Tom Simons, who is chief people officer at the trust, says he himself tried the test and passed but not with top marks.
"One section had a very heavy academic test - analysing a play and the light and shade - I found that quite challenging," he says.
He believes the test should be amended to focus on language relevant in a care setting.
"The language test has certainly had a significant impediment on our ability to bring nurses into the organisation quickly," he says.
The debate intensified last year, when the NMC extended the language test to applicants from the European Union.
Recent NMC figures showed the number of EU nurses applying to register to work in the UK had plunged by 96% between July 2016 and April 2017.
The NMC said the language test may have been a factor. Others pointed out the fall coincided with the aftermath of the Brexit vote.
Different test
The NMC is now looking at whether a different type of test might be required.
Chief executive Jackie Smith says: "We are working with organisations and agencies and asking them what they think might be a viable alternative.
"We will put that back to the council to see if that is something that could be offered without compromising public protection."
But she is adamant it is not a question of watering down the existing test.

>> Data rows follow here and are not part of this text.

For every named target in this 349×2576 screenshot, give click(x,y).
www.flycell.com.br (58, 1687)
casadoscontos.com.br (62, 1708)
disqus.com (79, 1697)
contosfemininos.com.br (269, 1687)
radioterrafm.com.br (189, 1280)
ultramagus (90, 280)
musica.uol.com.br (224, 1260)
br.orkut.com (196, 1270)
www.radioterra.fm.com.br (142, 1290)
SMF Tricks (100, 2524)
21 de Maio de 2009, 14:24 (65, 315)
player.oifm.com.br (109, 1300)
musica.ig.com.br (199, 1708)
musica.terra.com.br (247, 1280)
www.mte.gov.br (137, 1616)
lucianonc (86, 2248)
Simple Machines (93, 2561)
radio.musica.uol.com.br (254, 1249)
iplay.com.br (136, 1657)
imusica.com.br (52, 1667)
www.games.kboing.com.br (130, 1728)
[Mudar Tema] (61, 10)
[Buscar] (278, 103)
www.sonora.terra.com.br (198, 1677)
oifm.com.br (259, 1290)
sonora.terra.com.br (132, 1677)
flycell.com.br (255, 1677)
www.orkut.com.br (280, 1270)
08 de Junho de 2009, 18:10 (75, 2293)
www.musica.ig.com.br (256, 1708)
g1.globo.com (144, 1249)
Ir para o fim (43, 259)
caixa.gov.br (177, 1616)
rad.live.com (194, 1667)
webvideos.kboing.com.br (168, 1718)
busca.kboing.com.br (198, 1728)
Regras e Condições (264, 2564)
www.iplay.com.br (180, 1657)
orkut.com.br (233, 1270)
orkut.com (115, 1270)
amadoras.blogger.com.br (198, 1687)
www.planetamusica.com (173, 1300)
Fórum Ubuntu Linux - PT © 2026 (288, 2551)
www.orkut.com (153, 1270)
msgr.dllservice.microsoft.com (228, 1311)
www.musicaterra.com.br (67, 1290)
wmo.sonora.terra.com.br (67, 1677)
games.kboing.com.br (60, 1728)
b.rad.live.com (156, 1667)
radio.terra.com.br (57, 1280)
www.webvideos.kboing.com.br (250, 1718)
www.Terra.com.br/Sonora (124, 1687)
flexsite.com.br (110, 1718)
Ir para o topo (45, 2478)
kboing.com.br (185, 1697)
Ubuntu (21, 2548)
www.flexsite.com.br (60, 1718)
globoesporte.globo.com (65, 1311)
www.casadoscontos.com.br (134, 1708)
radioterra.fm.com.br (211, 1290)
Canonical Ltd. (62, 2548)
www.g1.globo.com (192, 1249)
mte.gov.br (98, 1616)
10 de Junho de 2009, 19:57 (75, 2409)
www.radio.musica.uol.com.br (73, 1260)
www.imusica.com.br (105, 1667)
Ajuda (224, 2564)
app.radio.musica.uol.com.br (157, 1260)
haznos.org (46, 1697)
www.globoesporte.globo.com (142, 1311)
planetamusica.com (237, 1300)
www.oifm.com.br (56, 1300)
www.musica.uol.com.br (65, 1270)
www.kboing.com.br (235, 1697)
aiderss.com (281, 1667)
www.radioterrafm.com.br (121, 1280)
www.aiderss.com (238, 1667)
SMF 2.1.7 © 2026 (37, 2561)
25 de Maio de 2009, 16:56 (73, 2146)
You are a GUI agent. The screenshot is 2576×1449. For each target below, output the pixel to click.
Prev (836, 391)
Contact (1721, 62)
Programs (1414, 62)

"Communication is the thing that patients worry most about," she says. "Patients will say, 'I want to know that person listening or examining me understands me.'
"There is no prospect of us simply lowering the score in response to this."
Dame Donna Kinnair, of the Royal College of Nursing, says the fundamental problem is not the language test, but the failure to train enough nurses.

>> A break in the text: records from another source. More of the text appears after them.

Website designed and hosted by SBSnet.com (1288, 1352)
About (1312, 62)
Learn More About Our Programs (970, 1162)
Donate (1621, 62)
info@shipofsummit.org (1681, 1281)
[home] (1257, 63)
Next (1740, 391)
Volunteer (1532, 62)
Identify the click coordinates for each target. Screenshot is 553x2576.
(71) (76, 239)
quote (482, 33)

"We know that a good position to be in is to have nurses trained in this country," she says.
"So, while we are using nurses from overseas to solve our short-term supply, we need to plan for the long term."
Few would disagree with the need for long-term planning.
Some NHS employers, though, are for now focusing on the short-term challenge of finding more nurses like Polina to boost their staff numbers and provide high quality care to patients.